**Provided data:**
□ □ □ □ □

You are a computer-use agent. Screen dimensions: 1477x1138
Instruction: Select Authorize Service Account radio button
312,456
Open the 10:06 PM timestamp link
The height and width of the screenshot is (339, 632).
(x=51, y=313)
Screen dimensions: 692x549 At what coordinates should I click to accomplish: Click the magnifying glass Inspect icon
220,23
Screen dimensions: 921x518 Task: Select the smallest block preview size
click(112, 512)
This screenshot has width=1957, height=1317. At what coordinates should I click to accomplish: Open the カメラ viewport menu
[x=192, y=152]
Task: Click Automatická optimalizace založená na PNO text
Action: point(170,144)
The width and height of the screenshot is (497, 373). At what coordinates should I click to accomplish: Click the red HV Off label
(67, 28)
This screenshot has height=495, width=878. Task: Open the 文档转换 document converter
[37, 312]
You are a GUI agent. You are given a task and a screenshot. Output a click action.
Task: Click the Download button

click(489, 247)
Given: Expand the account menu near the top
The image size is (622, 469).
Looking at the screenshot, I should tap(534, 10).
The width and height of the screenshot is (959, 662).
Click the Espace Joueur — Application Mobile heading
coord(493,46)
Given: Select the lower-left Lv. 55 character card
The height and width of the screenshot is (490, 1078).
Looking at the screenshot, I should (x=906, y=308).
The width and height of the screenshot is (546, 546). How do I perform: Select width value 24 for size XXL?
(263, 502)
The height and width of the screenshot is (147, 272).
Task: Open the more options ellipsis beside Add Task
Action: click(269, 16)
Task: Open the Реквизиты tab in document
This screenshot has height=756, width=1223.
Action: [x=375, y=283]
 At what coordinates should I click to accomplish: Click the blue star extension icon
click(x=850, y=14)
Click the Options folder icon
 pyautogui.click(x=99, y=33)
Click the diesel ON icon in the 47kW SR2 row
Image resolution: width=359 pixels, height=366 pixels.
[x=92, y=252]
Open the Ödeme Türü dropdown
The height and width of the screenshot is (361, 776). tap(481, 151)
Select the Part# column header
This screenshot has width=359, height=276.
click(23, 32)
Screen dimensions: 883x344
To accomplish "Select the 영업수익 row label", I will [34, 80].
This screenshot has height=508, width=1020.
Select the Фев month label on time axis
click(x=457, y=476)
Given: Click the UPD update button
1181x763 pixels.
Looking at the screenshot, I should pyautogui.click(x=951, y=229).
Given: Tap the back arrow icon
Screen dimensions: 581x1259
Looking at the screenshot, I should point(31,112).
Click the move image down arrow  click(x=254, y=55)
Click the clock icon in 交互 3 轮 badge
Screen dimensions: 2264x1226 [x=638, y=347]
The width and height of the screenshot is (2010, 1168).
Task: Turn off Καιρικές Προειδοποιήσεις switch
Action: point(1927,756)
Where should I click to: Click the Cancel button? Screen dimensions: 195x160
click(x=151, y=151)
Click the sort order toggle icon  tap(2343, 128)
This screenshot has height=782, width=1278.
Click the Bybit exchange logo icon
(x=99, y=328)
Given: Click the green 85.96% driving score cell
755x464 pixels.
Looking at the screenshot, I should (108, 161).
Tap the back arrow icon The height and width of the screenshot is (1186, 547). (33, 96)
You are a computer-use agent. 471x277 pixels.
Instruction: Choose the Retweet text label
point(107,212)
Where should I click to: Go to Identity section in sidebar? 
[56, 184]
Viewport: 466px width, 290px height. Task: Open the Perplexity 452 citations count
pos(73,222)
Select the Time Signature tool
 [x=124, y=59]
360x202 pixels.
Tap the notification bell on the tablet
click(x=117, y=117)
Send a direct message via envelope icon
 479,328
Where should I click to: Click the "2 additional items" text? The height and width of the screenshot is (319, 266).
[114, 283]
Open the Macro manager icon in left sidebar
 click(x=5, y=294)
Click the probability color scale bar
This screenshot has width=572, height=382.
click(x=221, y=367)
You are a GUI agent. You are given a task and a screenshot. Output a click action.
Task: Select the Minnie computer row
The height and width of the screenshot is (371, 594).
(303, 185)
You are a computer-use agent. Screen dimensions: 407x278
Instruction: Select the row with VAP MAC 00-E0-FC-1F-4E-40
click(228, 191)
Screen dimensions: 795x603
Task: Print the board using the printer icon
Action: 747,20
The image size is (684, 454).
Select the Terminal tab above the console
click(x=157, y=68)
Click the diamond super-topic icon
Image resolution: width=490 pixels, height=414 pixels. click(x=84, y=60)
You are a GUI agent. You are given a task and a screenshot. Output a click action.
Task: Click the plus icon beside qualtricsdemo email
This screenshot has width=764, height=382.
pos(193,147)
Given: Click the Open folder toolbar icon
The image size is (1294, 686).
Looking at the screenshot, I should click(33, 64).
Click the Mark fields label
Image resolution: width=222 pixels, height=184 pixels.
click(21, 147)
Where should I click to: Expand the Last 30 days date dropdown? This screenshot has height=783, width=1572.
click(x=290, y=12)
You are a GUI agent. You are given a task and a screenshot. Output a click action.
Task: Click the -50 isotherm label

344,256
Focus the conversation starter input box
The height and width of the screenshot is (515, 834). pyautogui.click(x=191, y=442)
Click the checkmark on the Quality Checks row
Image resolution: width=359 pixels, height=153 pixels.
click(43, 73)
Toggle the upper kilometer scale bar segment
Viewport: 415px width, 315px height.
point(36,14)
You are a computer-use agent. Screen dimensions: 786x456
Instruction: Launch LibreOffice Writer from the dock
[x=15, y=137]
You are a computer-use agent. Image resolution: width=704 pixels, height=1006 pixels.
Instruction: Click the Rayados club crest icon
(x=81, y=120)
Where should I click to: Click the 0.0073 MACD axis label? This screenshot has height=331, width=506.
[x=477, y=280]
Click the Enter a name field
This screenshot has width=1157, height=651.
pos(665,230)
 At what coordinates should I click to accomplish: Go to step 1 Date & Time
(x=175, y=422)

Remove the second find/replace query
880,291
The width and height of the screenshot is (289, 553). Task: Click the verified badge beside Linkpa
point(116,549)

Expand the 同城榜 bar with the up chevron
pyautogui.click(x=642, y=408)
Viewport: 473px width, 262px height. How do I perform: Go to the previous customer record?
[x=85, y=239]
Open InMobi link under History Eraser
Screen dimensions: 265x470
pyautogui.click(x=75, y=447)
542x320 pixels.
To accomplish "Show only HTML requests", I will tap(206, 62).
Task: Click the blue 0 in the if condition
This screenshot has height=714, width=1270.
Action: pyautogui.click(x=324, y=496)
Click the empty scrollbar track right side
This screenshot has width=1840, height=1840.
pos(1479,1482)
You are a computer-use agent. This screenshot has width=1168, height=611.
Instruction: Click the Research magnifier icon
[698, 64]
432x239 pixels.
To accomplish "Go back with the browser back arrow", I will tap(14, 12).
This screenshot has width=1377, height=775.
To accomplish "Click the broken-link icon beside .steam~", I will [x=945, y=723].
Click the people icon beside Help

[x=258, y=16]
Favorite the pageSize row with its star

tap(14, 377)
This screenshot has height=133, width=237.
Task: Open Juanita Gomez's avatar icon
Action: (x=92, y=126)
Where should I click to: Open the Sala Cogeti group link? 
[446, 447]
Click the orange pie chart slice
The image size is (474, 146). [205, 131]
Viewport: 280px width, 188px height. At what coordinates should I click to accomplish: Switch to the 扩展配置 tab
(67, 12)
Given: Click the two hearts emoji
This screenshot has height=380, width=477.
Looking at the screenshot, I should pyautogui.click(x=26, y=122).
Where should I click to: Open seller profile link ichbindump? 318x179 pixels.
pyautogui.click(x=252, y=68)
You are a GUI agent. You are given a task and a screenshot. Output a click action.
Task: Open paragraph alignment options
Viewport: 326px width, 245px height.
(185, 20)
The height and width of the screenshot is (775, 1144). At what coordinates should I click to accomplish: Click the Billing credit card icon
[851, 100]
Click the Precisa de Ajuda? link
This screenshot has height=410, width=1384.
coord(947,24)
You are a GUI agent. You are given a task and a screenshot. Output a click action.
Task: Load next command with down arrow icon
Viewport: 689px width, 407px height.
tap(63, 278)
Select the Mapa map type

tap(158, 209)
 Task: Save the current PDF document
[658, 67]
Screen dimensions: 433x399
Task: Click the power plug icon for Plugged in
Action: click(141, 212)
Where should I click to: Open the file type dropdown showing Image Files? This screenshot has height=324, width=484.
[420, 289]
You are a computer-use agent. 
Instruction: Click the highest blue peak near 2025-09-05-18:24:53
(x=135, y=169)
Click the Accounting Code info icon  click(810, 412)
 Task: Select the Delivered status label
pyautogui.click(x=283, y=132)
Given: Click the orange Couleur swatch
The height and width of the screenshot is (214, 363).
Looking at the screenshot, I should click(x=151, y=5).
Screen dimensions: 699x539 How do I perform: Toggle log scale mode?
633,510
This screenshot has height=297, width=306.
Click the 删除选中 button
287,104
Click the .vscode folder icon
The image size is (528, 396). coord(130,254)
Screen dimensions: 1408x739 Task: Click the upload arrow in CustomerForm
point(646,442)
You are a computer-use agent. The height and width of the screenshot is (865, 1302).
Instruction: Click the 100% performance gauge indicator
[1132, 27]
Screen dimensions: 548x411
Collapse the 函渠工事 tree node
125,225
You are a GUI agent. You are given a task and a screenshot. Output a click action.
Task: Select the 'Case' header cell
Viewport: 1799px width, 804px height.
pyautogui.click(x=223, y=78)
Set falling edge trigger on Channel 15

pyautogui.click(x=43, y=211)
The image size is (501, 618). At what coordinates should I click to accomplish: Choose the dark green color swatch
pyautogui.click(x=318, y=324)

□ □ □ □ □

**Work instructions:**
Please repeat everything in the listing above from the line containing "Viewport: 473px width, 262px" down to the line containing "will tap(206, 62).", both of those lines included, keeping each line exactly as it appears.

**Completed task:**
Viewport: 473px width, 262px height. How do I perform: Go to the previous customer record?
[x=85, y=239]
Open InMobi link under History Eraser
Screen dimensions: 265x470
pyautogui.click(x=75, y=447)
542x320 pixels.
To accomplish "Show only HTML requests", I will tap(206, 62).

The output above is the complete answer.